Graduation Year

2023

Document Type

Dissertation

Degree

Ph.D.

Degree Name

Doctor of Philosophy (Ph.D.)

Degree Granting Department

Anthropology

Major Professor

Roberta D. Baer, Ph.D.

Co-Major Professor

Heide Castañeda, Ph.D.

Committee Member

Daniel H. Lende, Ph.D.

Committee Member

Asa Z. Oxner, M.D.

Committee Member

David A. Wein, M.D., M.B.A.

Keywords

assemblage theory, structural vulnerability, opioid use disorder, Hepatitis C Virus

Abstract

This dissertation demonstrates that a critical, clinically applied anthropology is possible by testing a hypothesis that a syndemic intervention, and use of a structural vulnerability assessment tool, can achieve improved healthcare outcomes. A critical, clinically applied anthropology integrates social scientists into healthcare delivery, alongside biomedical providers, through the co-creation of new diagnostic and patient care pathways that utilize anthropological methods (ethnographically informed care, syndemics, thematic/mixed methods data analysis) and advance anthropological theory (biomedicine and culture, structural violence, structural competency/vulnerability, ontology, assemblage theory, and entanglements) to decrease healthcare inequities.

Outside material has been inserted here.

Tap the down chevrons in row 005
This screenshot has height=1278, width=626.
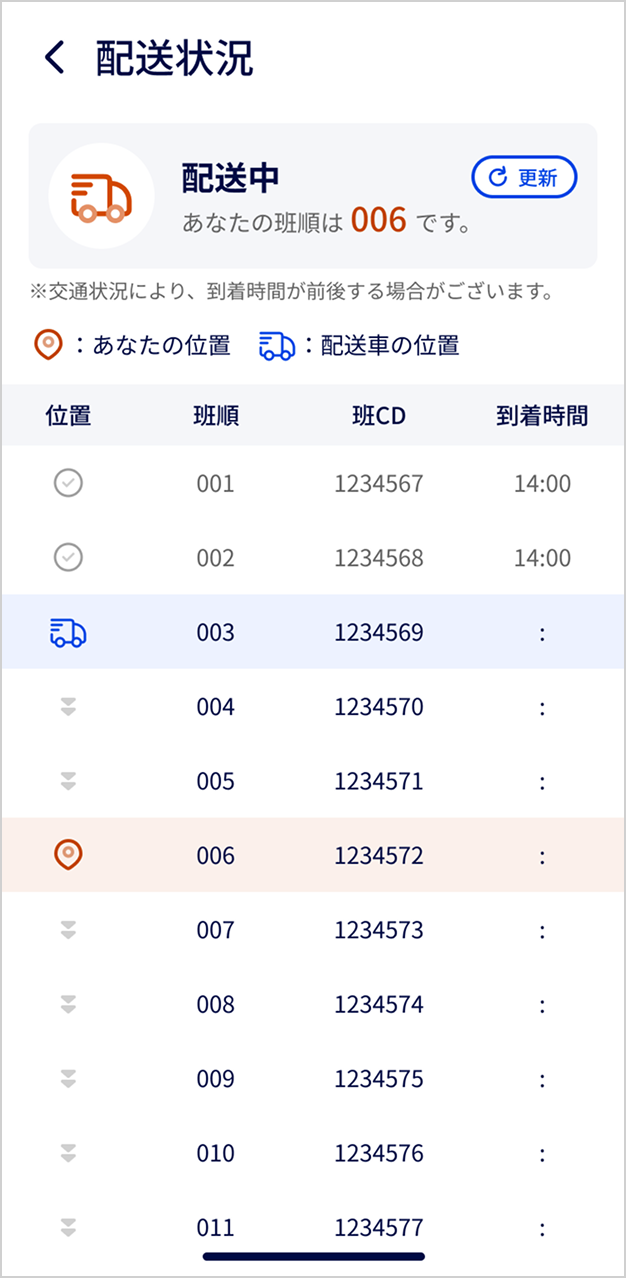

Medical anthropology has previously engaged biomedicine and other attempts at a clinical anthropology have occurred in the past. Previous efforts around an applied clinical anthropology largely focused on closing perceived culture gaps between physician and patient models of disease and illness, often with an implicit attempt to improve patient compliance. The role of culture as an explanatory variable, as well as the complicit role of clinical anthropology within biomedicine were rightly criticized. Critical approaches to healthcare delivery recognized that structural vulnerabilities were more likely to explain observed health outcome inequities. In addition, the prior approaches may have missed the real interesting loci of cultural analysis at the point of co-created meaning in pathway creation. A new clinical anthropology must move beyond being relegated to teaching outdated cultural competency concepts in medical schools and, instead, demonstrate value by informing care delivery. This follows models of other disciplines with a praxis and theoretical approach, such as psychology and physics.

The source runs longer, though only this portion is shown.